:: Assigned task 1 ::
In the passage on the court's reopening, when did the justices begin providing live audio of arguments?
:: Assigned task 2 ::
Reproduce the stretch of the passage on the court's reopening from "On Wednesday the" through "to wear masks.".

══ Provided text

The justices began providing live audio of arguments after the court closed to the public in March of 2020 because of the coronavirus pandemic. Monday will be the first time in more than two and a half years that the justices will hear arguments with members of the public present.
Chief Justice John Roberts had said earlier this month that the public would be allowed back in October, following the court's summer break. But the court had not announced specifics or said what would happen to the audio feed of arguments the court has been providing through its website. Before the pandemic, audio of arguments was generally available only several days after they took place.
On Wednesday the high court announced that the building would still remain closed to visitors “until further notice” outside oral arguments, which are scheduled on four days in October. Members of the public who attend on those days will not be required to wear masks.

════
══ Recorded data

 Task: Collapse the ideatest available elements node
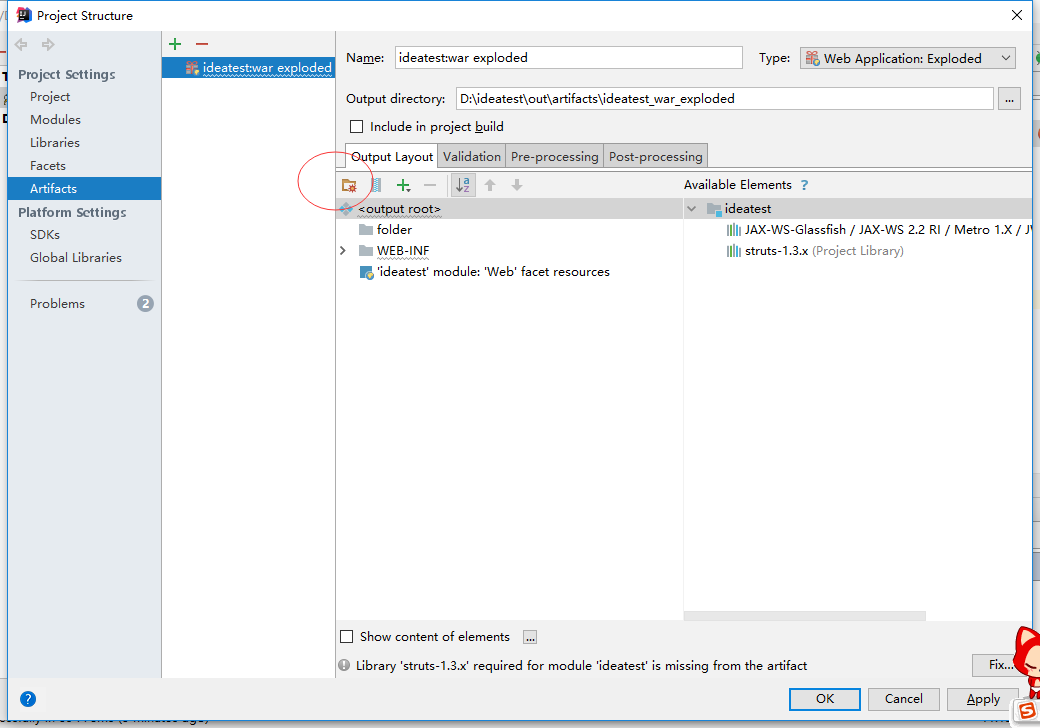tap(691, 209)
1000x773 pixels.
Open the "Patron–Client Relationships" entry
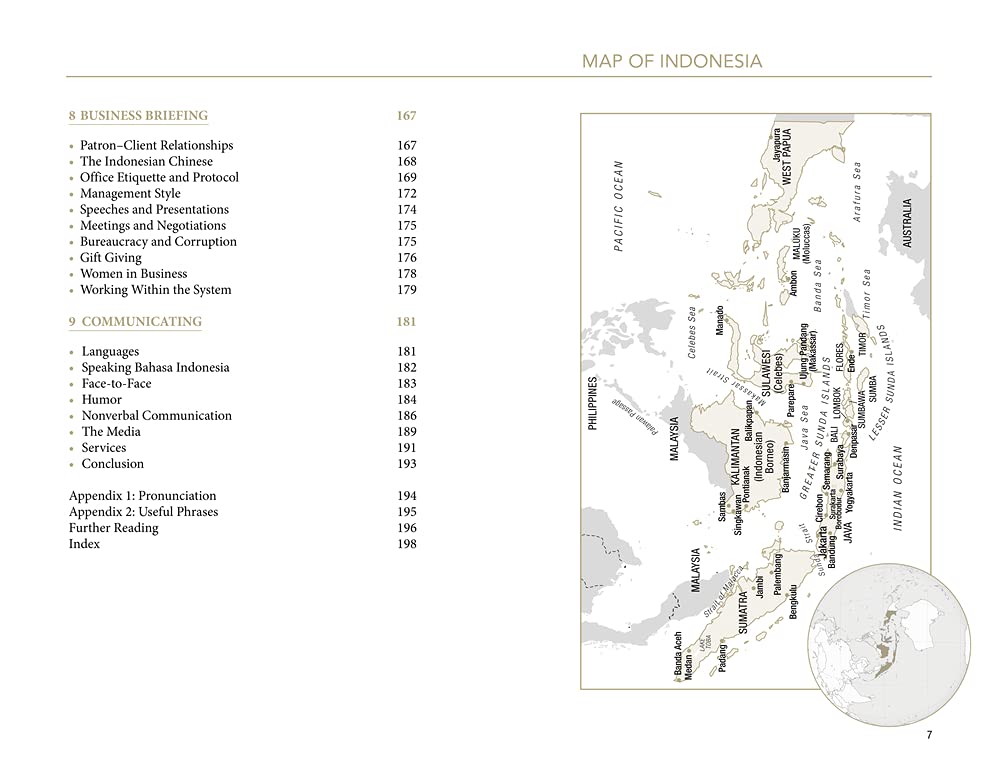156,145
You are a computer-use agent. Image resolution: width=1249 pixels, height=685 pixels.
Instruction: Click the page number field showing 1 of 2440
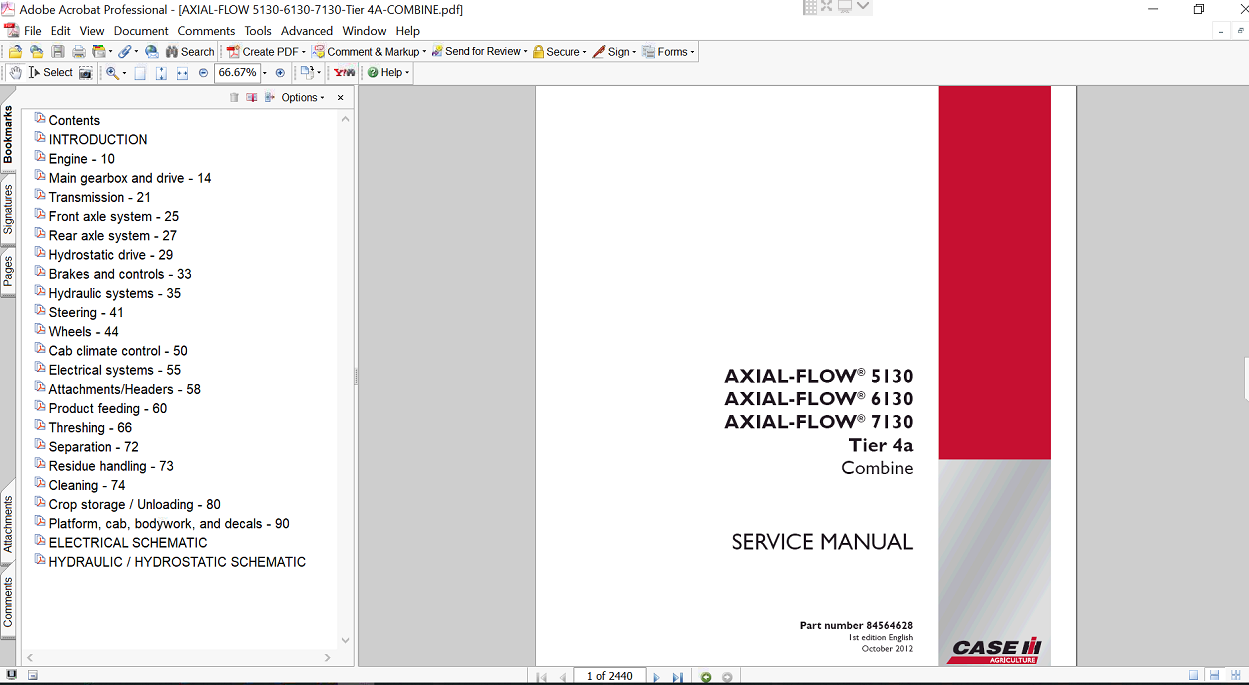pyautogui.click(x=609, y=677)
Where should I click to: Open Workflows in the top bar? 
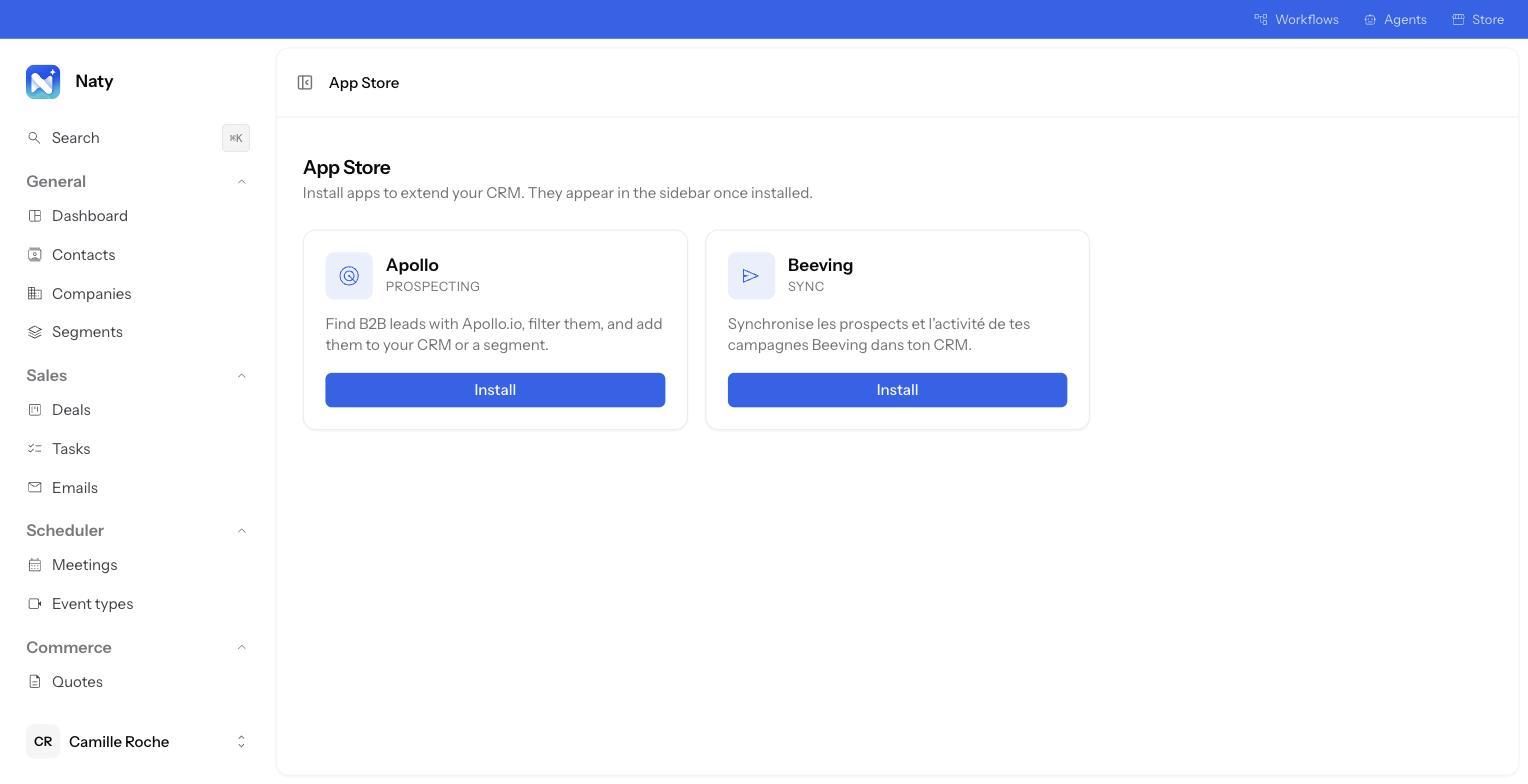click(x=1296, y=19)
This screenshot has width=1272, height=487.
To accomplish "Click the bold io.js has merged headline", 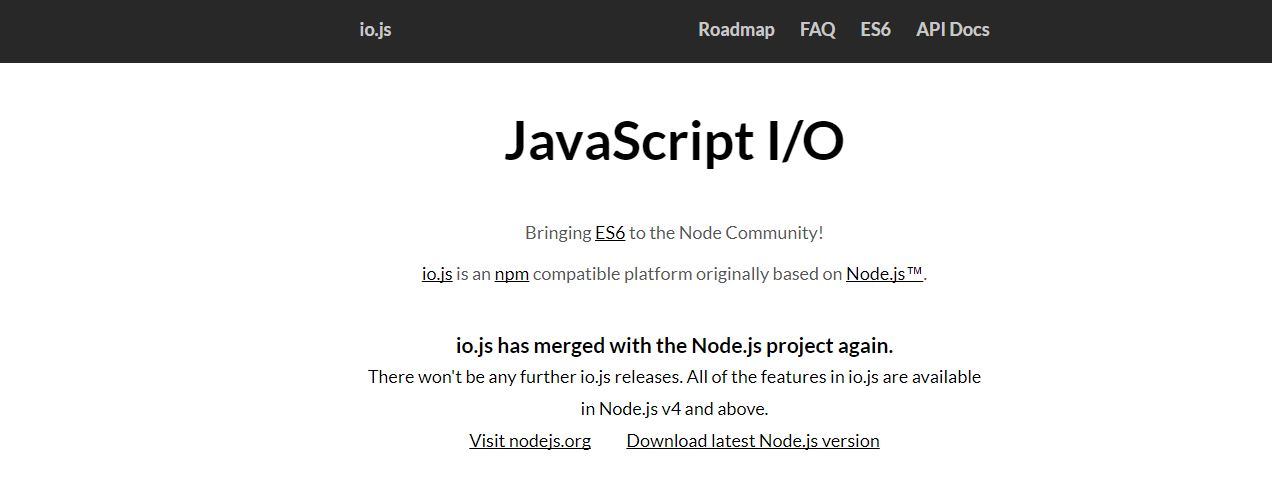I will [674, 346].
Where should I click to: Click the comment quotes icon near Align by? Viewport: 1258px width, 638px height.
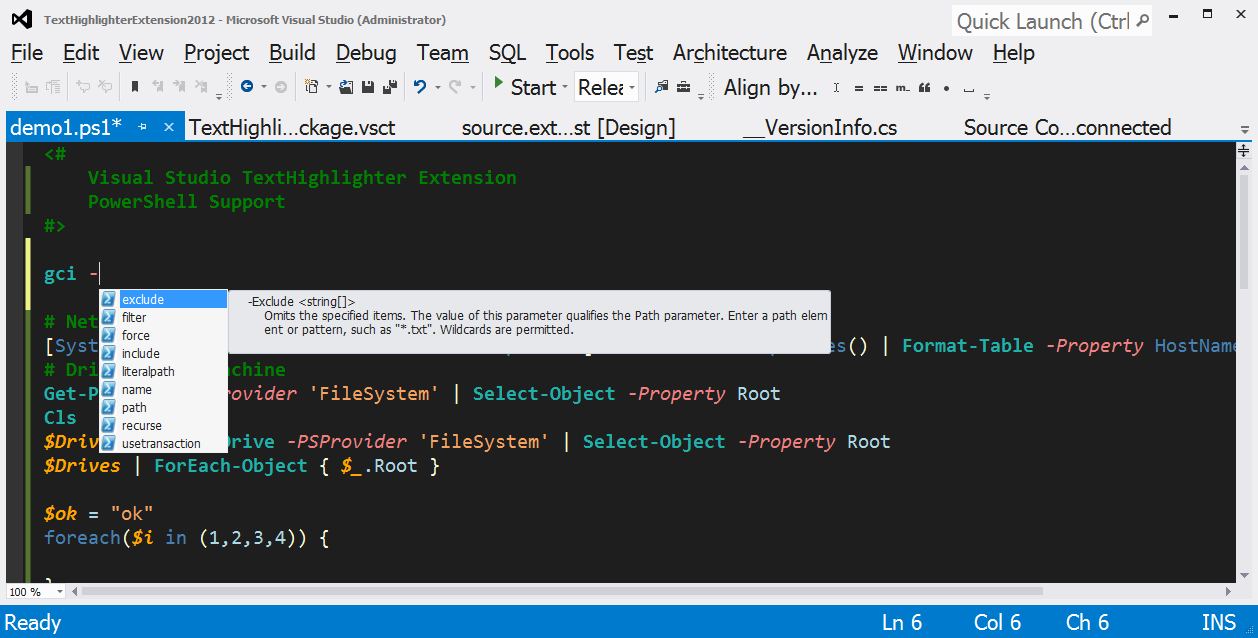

════

:: Exercise result 1 ::
After the court closed to the public in March of 2020 because of the coronavirus pandemic.

:: Exercise result 2 ::
On Wednesday the high court announced that the building would still remain closed to visitors “until further notice” outside oral arguments, which are scheduled on four days in October. Members of the public who attend on those days will not be required to wear masks.